Hoffen wir, dass morgen wieder alles in Ordnung ist.
Vermisse dich!
Samstag, 01. Januar, 19:30 Uhr
Hey Sally,
ich hoffe, du machst dir keine zu großen Sorgen. Ich denke, du wirst es in den News erfahren haben: Leider haben wir hier in der Stadt immer noch keinen Strom hier. Kein Telefonnetz, kein Internet. Gar nichts. Als ob wir wieder in der Steinzeit wären. Denke und hoffe das es vielleicht nur hier bei uns oder im Staat so ist und bei dir und deinen Eltern alles in Ordnung ist.
Ich bin froh, dass ich dieses Tagebuch habe, so kann ich immerhin irgendwas tun. War heute Vormittag spazieren. Wollte Richtung Park. Konnte es in der Wohnung nicht mehr aushalten, erst recht als Rebecca „das Gespräch“ führen wollte. Sie fing schon so blöde an: Der Kuss mit Cameron hätte ihr doch was bedeutet, das mit uns könne nicht so weitergehen und wir sollten reden. Eigentlich hat SIE dann nur geredet und ich war mindestens zehn Mal kurz davor, ihr von dir zu erzählen.
Doch ganz am Ende ihres Monologs, der locker eine Stunde gedauert hat, meinte sie nur, sie würde mich lieben und dass sie um uns kämpfen will. War leider nicht das, was ich hören wollte und meine Reaktion war auch dementsprechend. Das wiederum war natürlich nicht das, was sie hören wollte. Naja, bin dann raus an die frische Luft und wollte zum Park, aber schon an der Ecke sind mir die Straßensperren aufgefallen und es war deutlich mehr Polizei unterwegs als sonst. Klar, die wollen bestimmt Plünderungen verhindern und das ist auch gut so. Leider haben sie mich aber auch nicht zum Park durchgelassen. Wollte aber auch nicht zurück zur Wohnung. Also bin ich einfach ein paar Mal um den Block gegangen und dann erst zurück. Rebecca war nicht mehr da und nun sitze ich hier alleine und esse ein paar Kekse. Muss gleich mal gucken, was aus dem Kühlschrank unbedingt gegessen werden muss.
Hoffe, dir geht es gut und dass wir schnell wieder Strom haben!
Sonntag, 02. Januar, 11:30 Uhr
Rebecca ist immer noch nicht wieder da. Ich würde mir glatt Sorgen um sie machen, wenn ich das nicht von ihr gewohnt wäre.
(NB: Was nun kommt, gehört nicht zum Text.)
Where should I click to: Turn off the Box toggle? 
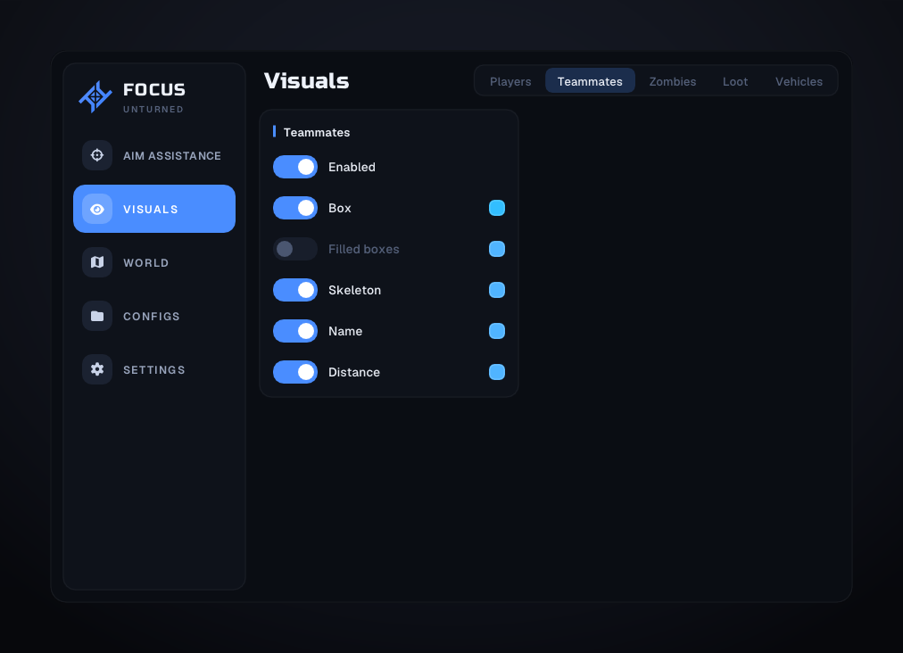[294, 208]
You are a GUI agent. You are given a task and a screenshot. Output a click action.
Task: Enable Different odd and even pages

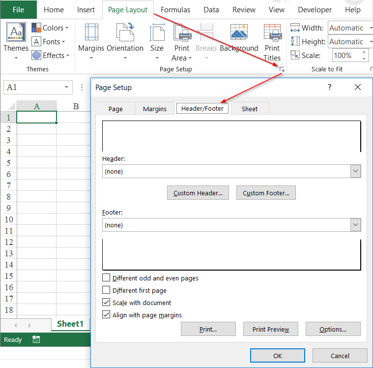106,278
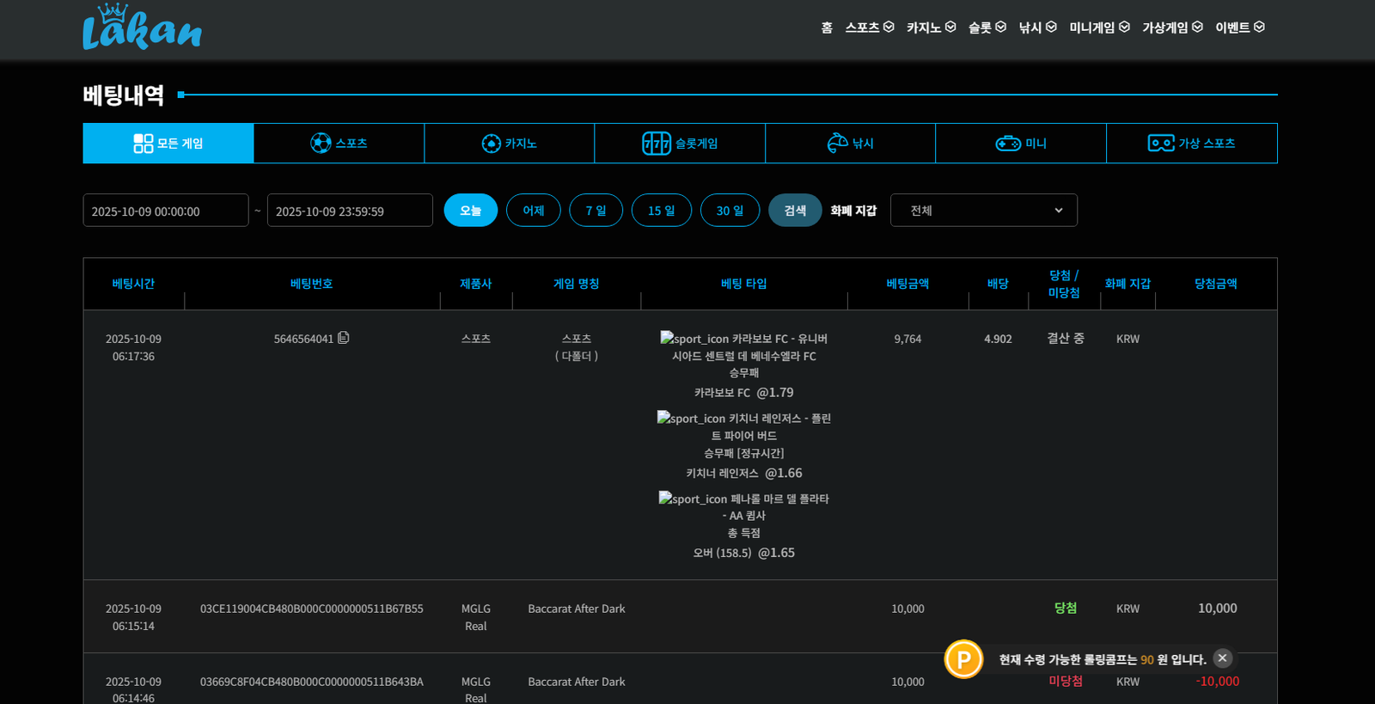This screenshot has height=704, width=1375.
Task: Go to 홈 in top navigation
Action: coord(827,28)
Ich habe vorhin Ernest (du weißt schon: Der Ex-Marine aus dem vierten Stock mit Armen wie Baumstämmen und dem nervösen Zucken im linken Auge) im Flur getroffen. Er meinte, durch den vielen Schnee wären wohl wichtige Stromkabel beschädigt worden und die Behörden seien dabei, diese wieder zu reparieren.
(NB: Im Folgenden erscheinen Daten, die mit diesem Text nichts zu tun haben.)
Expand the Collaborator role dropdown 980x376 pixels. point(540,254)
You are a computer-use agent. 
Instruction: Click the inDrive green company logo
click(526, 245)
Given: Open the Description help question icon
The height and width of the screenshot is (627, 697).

Beim letzten großen Stromausfall war es ja irgendwie ein Fehler im Programm gewesen und selbst da hatte es teilweise zwei Tage gedauert, bis alle Regionen wieder Strom hatten. Ernest machte einen ruhigen Eindruck und das bestärkt mich darin, auch an eine rasche Lösung zu glauben. Trotzdem sollte ich auf mich aufpassen.
Mich macht es eher nervös, nicht mit dir reden oder schreiben zu können. Mensch Sally, das fehlt mir … Du fehlst mir!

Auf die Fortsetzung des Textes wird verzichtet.